Directions for this task:
Find the line that holds "Given: Click the circular refresh arrow icon" in the material below. Output that line and each one after it exactly, but not the pictures.

Data section:
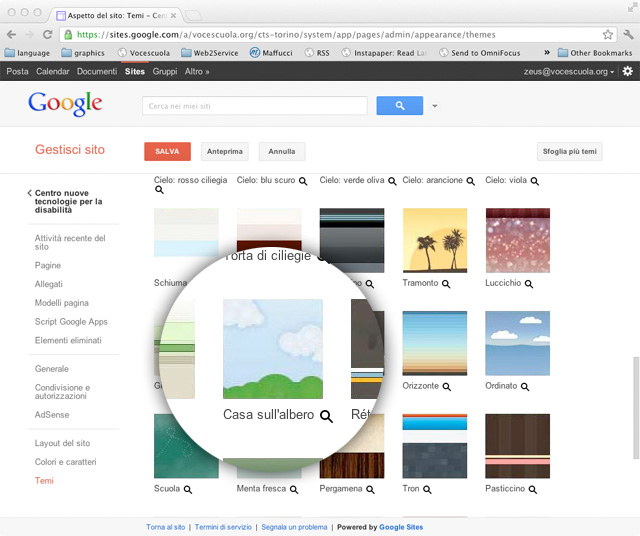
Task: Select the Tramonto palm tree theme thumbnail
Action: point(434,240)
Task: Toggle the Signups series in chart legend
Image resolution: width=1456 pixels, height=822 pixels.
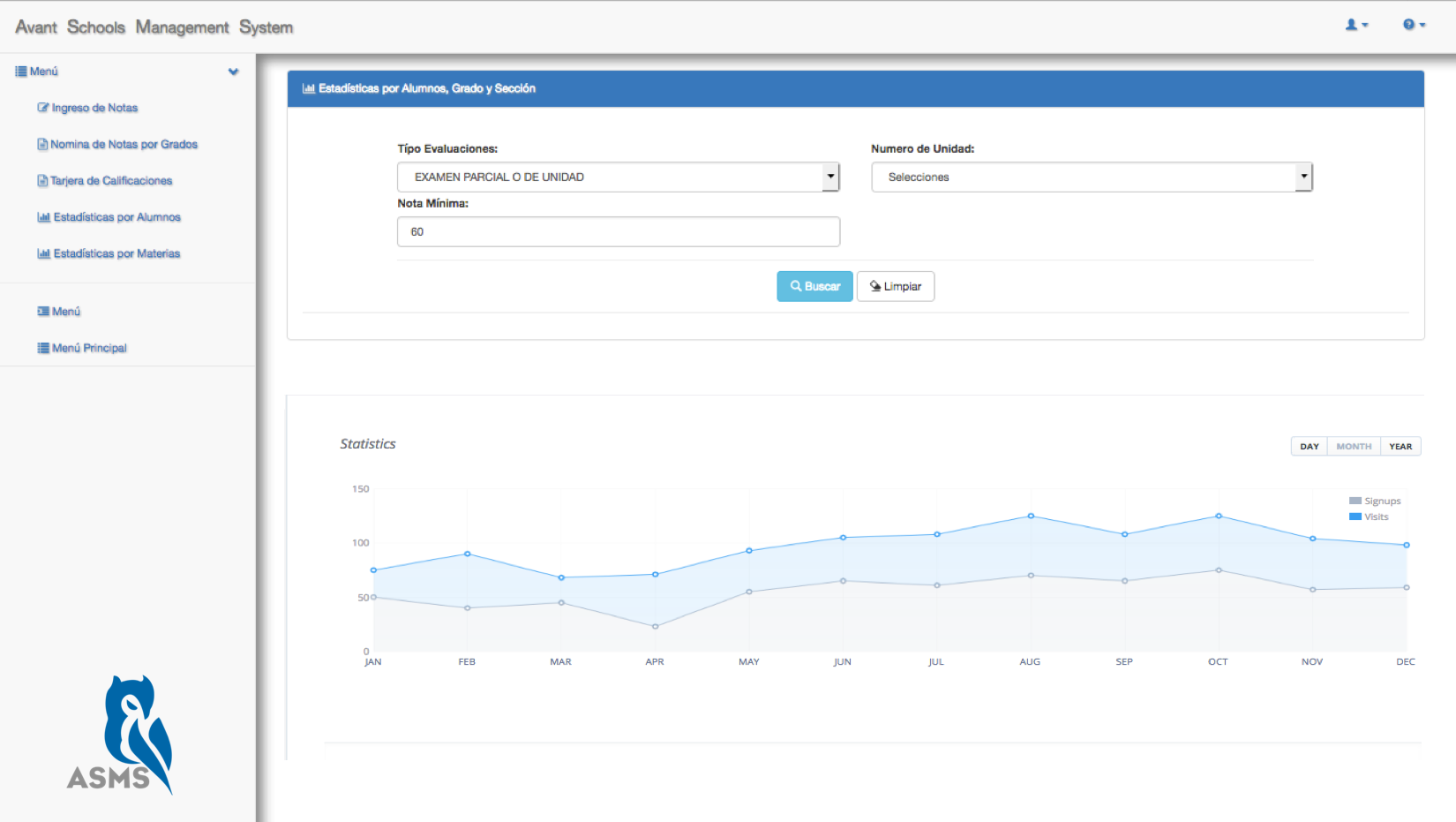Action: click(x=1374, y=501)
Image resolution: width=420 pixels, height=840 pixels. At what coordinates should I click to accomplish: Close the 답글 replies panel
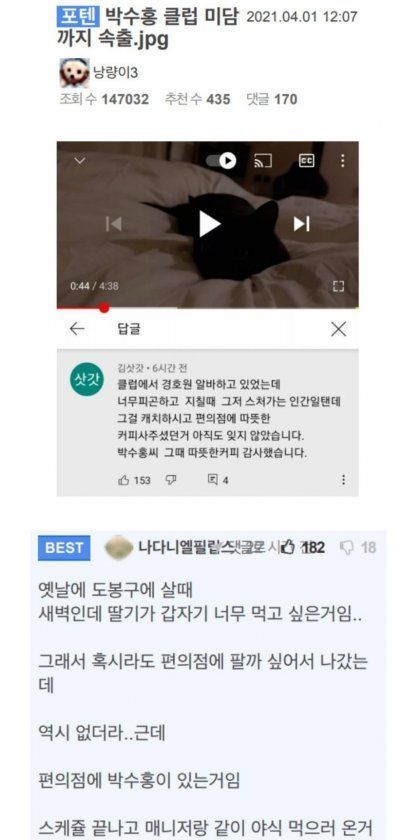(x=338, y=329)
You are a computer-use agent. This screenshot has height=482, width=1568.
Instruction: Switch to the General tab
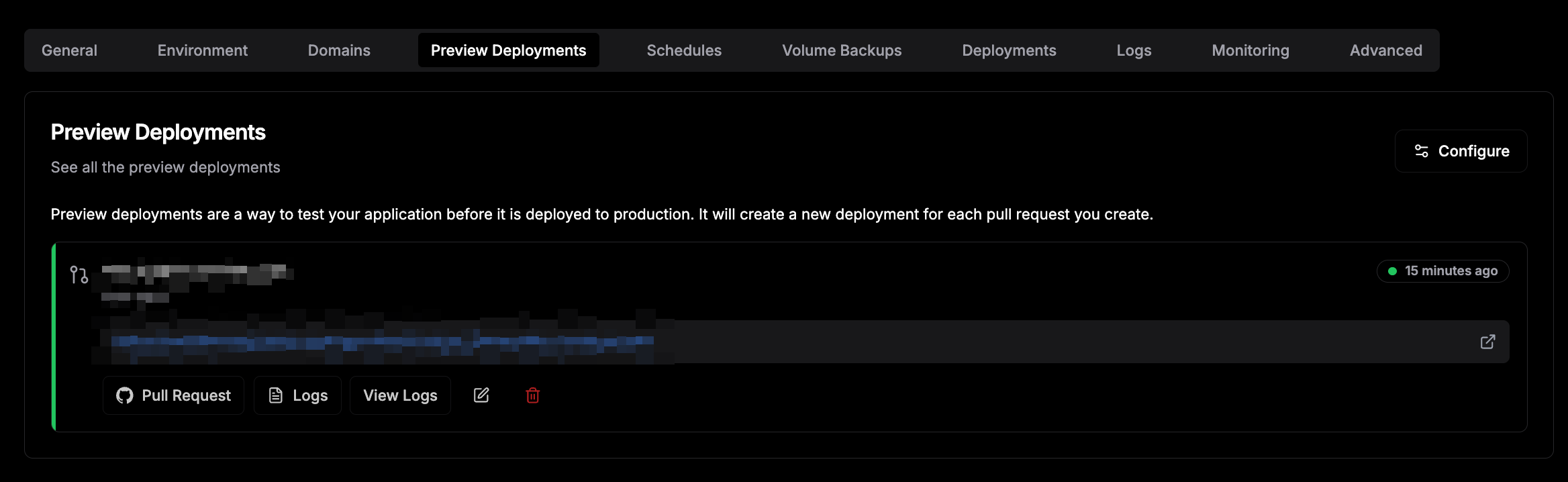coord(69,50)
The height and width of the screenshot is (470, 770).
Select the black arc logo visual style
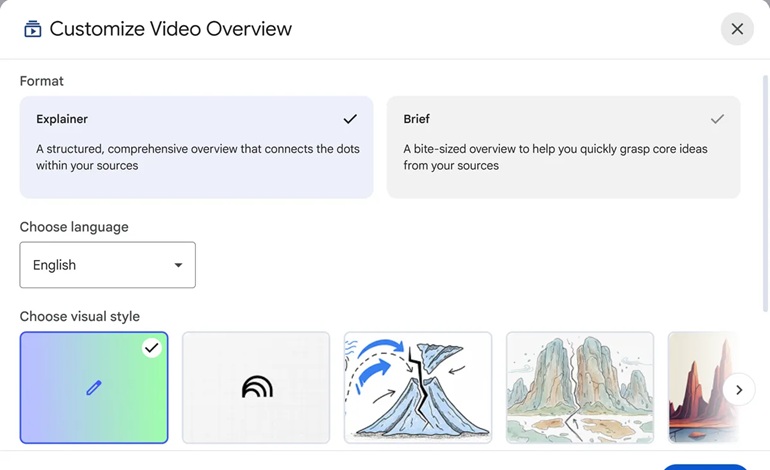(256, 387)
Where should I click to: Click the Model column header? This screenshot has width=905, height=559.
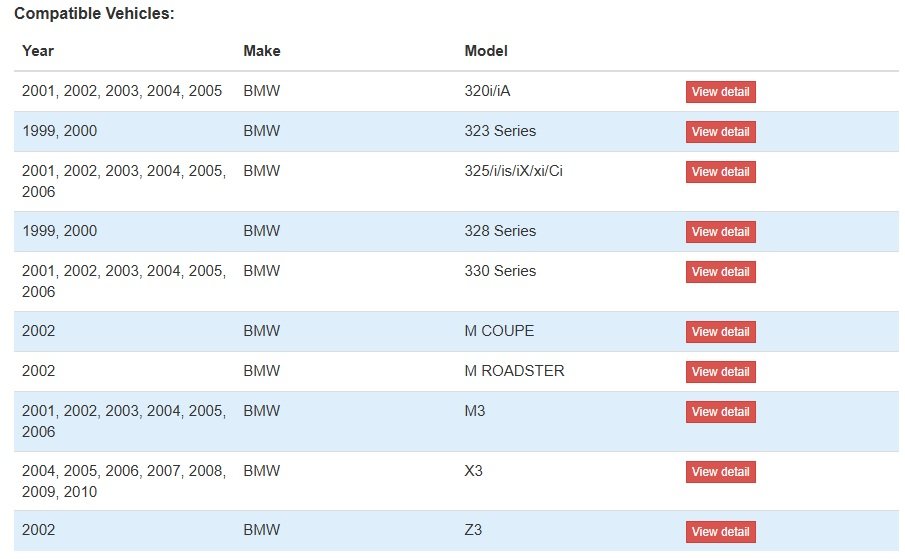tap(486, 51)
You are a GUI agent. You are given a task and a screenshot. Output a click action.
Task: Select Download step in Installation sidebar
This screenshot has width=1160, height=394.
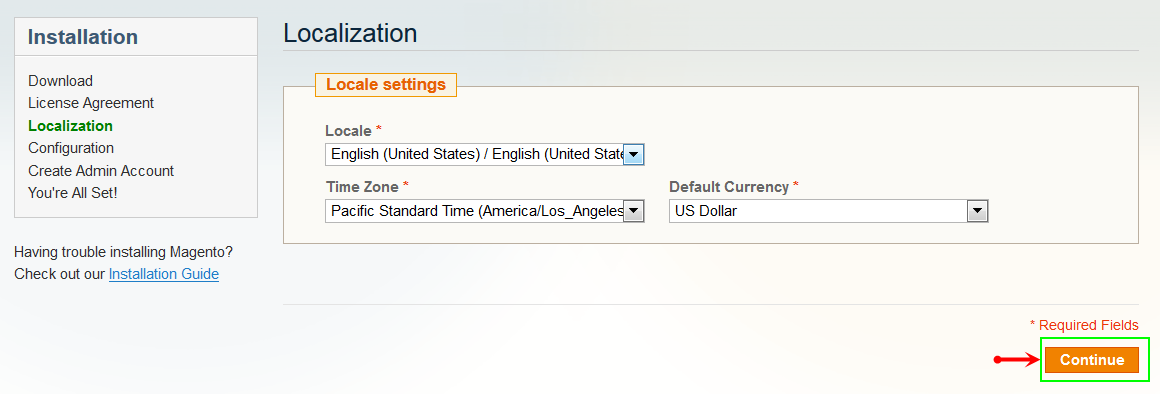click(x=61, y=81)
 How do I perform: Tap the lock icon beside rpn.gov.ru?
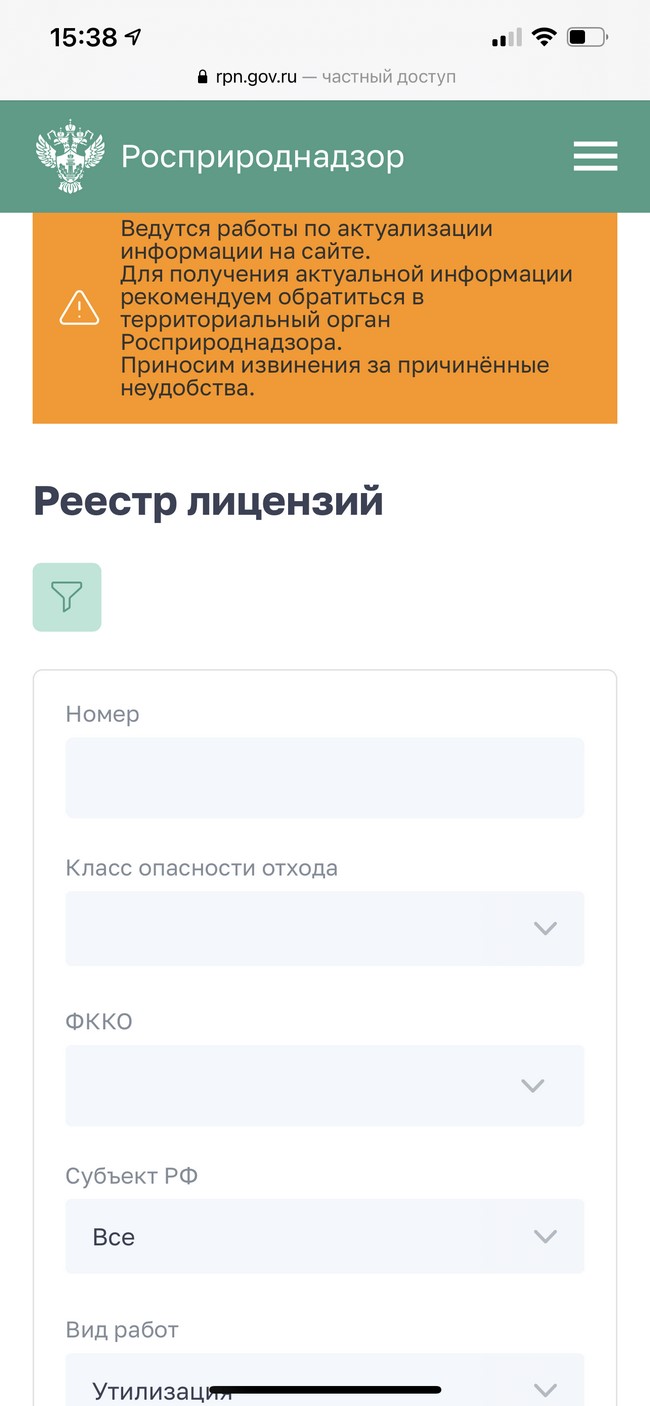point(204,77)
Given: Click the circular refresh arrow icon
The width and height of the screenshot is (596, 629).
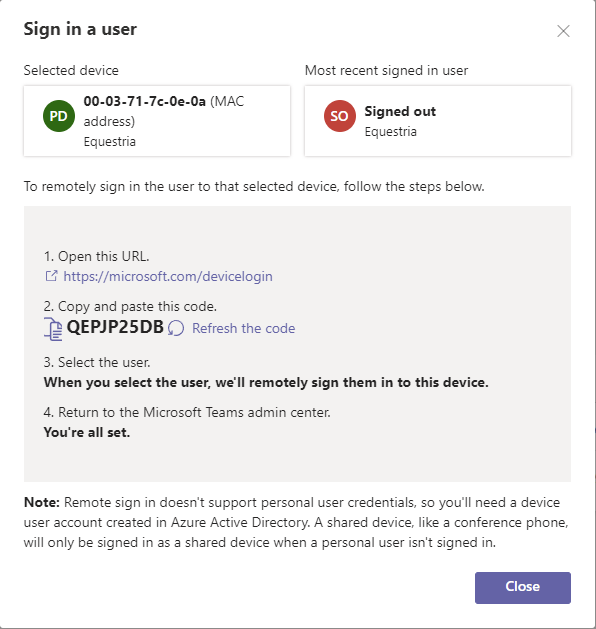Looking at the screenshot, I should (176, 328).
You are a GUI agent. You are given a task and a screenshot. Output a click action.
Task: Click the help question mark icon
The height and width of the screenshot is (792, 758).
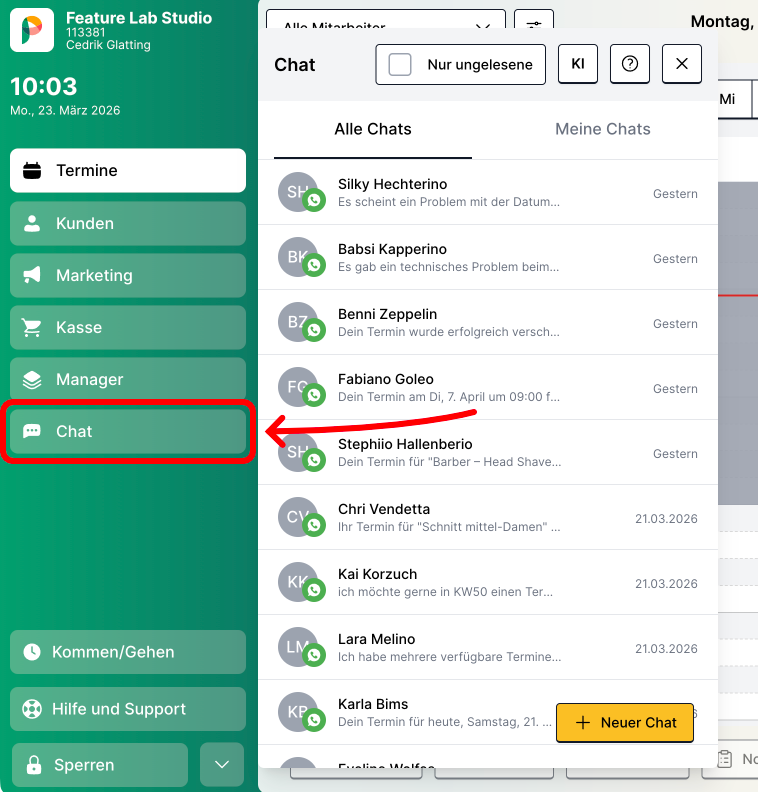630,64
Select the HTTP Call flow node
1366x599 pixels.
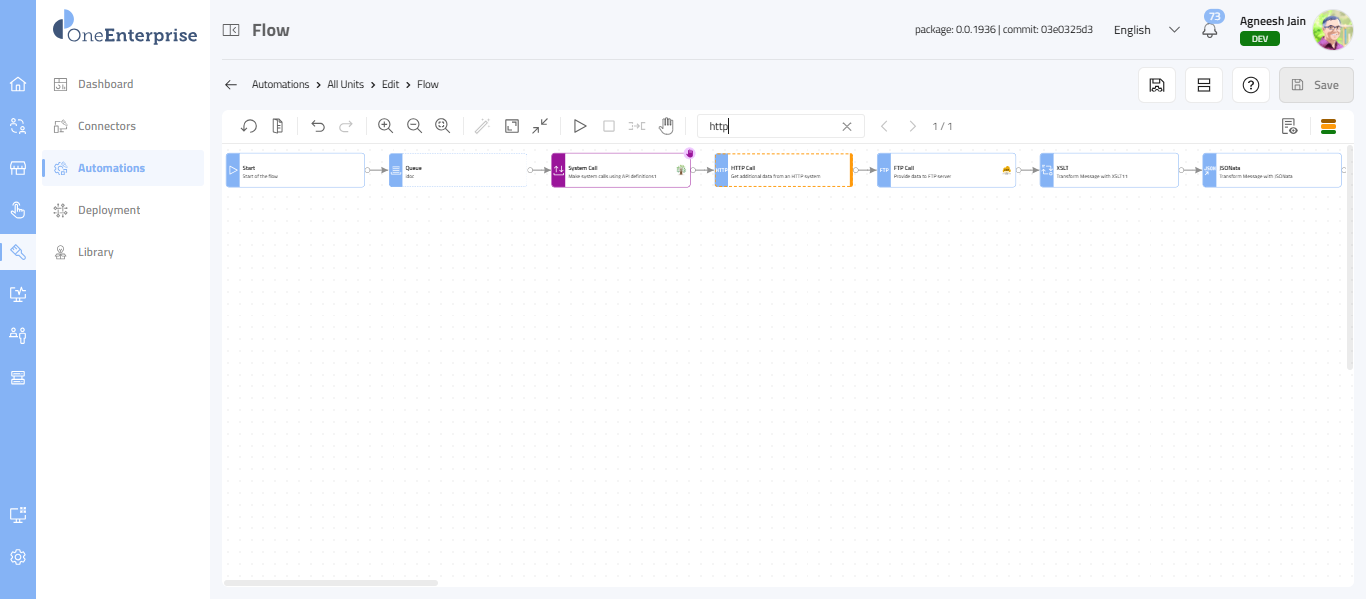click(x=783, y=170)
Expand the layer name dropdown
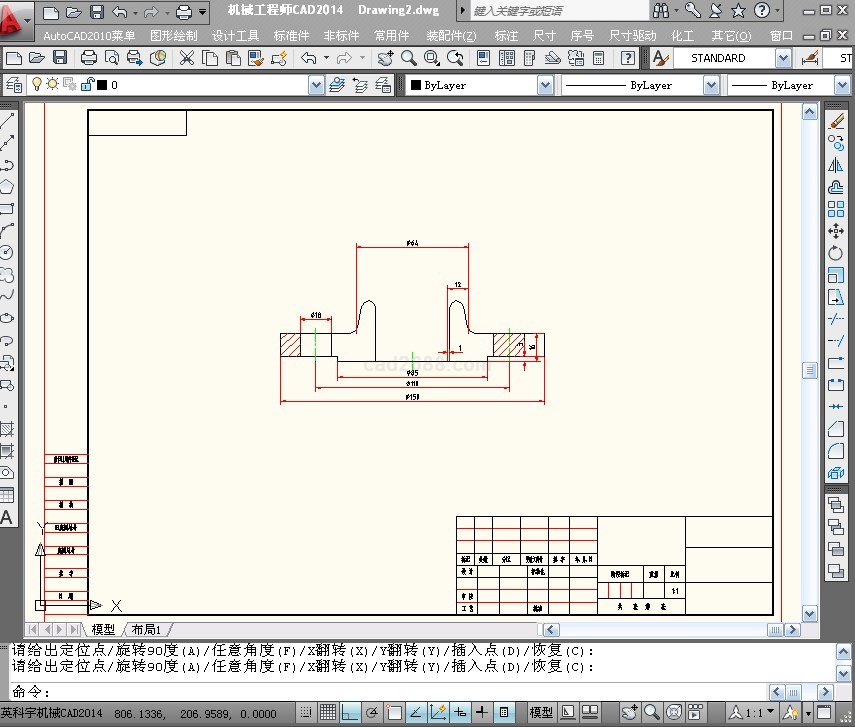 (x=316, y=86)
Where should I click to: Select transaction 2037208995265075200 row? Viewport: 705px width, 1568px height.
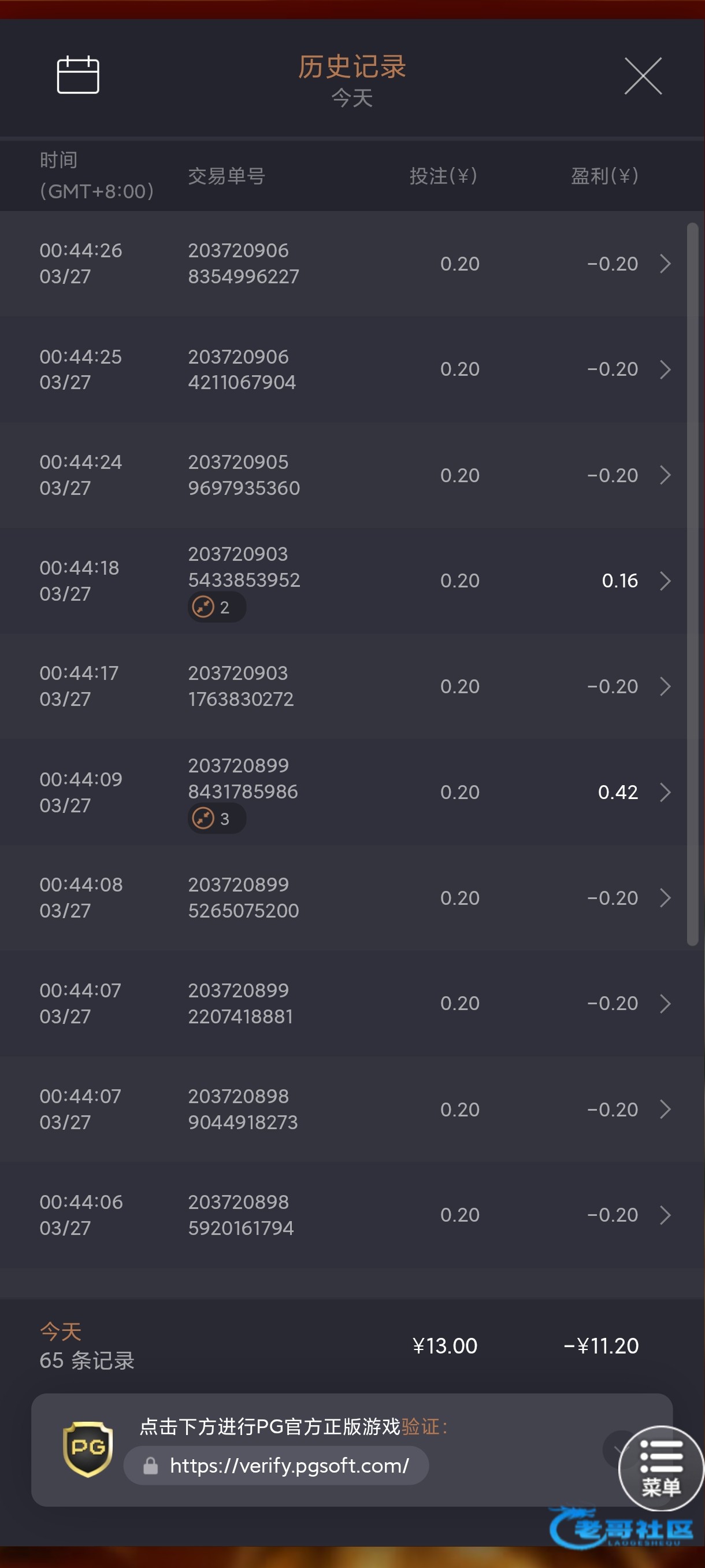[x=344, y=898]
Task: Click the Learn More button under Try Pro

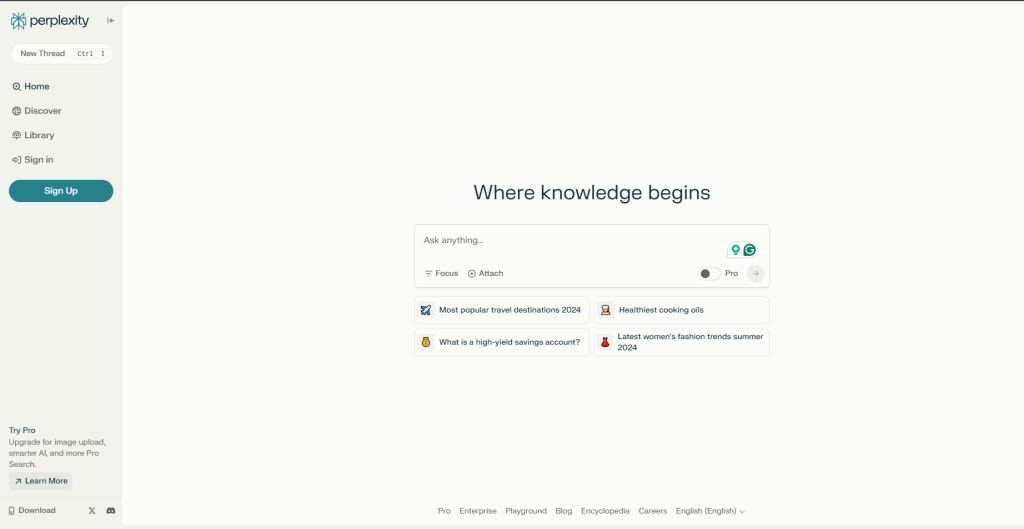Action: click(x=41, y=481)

Exercise output:
Given: Click the circular refresh arrow icon
The width and height of the screenshot is (596, 629).
Looking at the screenshot, I should (176, 328).
You are a GUI agent. You are given a task and a screenshot. Output a click action.
Task: Click the help question mark icon
The height and width of the screenshot is (792, 758).
630,64
Select the HTTP Call flow node
1366x599 pixels.
click(x=783, y=170)
Expand the layer name dropdown
 (x=316, y=86)
Where should I click to: Select transaction 2037208995265075200 row? Viewport: 705px width, 1568px height.
[x=344, y=898]
Task: Click the Learn More button under Try Pro

Action: click(x=41, y=481)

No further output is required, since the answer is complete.